I'm reading The Variational Principles of Mechanics by Cornelius Lanczos; here is the concerned excerpt:
A second landmark is the geometry of Riemann, which grew out of the ingenious investigations of Gauss concerning the intrinsic geometry of the curved surfaces. Riemann's geometry is based on one single differential quantity called the "line-element" $\bar{ds}^1\;.$ .... Let us consider for example the infinitesimal distance $\bar{ds}$ between two points $P$ and $P^1$ with the coordinates $x,y,z$ and $x+dx,y+dy,z+dz$. According to the Pythagorean theorem we have $$\bar{ds}^2= dx^2 + dy^2 + dz^2\,.$$ [...]
At the footnote
$^1$ Here we adopt the custom of denoting non-integrable differentials, which cannot be considered as the infinitesimal change of something, by putting a dash above the symbol.Thus $dq_k$ or $dt$ means the "$d$ of $q_k$" or the " $d$ of $t$", while $\bar{ds}$, for example, has to conceived as an infinitesimal expression and not as the "$d$ of $s$".
He further adds:
if $\bar{ds}$ were integrable, it would be impossible to find the shortest distance between two points because length of any curve between these two points - depending on the initial and end positions only - would be the same.
I couldn't get the point why "line-element" is non-integrable; he did add an explanation at the footnote, but I couldn't comprehend his reasoning: so according to him, a differential displacement between two points is non-integrable, is it so?
How could we integrate then using a differential displacement like $\mathrm dx$ in one-dimension or $\mathrm d\mathbf r$ in three dimensions or so?

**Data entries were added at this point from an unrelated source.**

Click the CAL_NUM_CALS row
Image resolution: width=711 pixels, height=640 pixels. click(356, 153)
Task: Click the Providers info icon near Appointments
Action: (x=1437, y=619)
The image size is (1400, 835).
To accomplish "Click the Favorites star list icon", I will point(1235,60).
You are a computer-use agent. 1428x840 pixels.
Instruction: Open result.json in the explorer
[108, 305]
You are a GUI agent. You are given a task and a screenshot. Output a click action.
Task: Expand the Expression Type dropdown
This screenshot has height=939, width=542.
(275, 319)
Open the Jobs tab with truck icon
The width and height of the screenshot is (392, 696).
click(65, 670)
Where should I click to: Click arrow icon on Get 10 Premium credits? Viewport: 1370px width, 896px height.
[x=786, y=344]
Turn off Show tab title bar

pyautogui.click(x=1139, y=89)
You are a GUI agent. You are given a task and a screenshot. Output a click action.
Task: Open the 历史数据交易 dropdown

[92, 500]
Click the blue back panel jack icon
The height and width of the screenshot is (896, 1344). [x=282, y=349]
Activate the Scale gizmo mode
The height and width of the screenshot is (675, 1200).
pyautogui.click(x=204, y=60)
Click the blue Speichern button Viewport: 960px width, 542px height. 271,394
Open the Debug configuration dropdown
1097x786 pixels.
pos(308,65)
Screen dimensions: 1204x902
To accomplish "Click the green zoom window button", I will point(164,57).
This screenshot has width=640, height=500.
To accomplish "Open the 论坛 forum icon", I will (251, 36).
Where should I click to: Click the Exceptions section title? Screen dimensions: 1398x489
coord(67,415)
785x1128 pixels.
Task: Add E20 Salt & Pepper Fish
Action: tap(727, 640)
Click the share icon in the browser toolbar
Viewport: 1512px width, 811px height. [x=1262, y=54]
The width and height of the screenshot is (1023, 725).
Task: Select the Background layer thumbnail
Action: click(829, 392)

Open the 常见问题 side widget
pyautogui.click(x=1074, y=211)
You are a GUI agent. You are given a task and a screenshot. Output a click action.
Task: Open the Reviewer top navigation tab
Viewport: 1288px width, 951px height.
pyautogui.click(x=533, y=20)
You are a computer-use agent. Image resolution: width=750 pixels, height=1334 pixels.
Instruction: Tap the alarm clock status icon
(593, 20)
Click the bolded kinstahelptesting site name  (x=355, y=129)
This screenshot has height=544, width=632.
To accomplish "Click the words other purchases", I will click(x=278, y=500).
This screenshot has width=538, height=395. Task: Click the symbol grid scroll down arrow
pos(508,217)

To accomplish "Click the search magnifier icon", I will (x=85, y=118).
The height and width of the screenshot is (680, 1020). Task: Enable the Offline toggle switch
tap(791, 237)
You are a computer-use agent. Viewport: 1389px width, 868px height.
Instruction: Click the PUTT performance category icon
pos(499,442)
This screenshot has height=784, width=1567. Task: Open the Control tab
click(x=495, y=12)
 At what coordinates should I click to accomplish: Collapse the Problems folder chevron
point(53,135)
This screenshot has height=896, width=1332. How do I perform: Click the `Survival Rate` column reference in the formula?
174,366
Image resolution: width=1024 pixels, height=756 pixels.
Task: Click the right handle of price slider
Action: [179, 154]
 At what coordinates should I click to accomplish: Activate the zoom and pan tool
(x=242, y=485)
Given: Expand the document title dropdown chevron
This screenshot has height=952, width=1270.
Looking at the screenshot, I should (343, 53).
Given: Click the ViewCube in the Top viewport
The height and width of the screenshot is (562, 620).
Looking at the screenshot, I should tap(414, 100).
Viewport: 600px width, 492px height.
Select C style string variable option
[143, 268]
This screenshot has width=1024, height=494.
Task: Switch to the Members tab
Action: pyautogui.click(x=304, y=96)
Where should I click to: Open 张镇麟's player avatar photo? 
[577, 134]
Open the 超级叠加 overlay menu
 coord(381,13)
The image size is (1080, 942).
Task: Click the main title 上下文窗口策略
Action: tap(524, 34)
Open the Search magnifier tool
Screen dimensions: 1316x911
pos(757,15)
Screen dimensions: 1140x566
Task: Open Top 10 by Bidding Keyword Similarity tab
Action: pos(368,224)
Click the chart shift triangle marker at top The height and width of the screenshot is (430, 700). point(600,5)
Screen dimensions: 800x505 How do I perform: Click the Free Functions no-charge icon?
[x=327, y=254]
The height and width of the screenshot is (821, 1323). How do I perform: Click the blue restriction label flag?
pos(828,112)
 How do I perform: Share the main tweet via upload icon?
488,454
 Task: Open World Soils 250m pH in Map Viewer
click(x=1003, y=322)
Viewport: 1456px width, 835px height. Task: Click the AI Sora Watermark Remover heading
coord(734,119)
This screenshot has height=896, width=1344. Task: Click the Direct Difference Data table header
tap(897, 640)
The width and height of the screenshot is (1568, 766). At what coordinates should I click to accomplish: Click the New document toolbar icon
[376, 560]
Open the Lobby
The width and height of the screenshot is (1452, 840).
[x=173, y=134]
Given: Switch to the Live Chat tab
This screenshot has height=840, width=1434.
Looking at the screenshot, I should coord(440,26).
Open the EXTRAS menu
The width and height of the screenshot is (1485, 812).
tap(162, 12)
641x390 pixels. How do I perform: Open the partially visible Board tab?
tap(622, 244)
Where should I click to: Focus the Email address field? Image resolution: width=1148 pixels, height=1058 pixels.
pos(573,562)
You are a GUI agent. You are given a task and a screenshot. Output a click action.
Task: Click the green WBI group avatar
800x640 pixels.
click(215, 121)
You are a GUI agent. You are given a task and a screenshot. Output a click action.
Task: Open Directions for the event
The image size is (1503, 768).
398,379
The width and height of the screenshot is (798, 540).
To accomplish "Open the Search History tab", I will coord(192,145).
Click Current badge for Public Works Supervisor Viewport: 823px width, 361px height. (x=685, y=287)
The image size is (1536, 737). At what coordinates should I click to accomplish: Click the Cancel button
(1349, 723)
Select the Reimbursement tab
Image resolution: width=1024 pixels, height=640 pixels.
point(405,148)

Sorry, if I sound silly; but I'm a bit confused.
Can anyone please clarify to me why "line-element" is non-integrable?
"Non-integrable" is not the word I would use here, because it has other, non-related meanings. I think that is the source of the confusion.
What he is saying is that the result of integrating $ds$ along a curve is path-dependent, not just a function of the endpoints. If $f$ is any smooth function defined on a simply-connected region (in particular the $x$ coordinate), integrating $df$ on any curve from $p$ to $q$ in this region will give you $f(q) - f(p)$, so that is not path-dependent. So $dx$ is "integrable" in his sense, but $ds$ is not.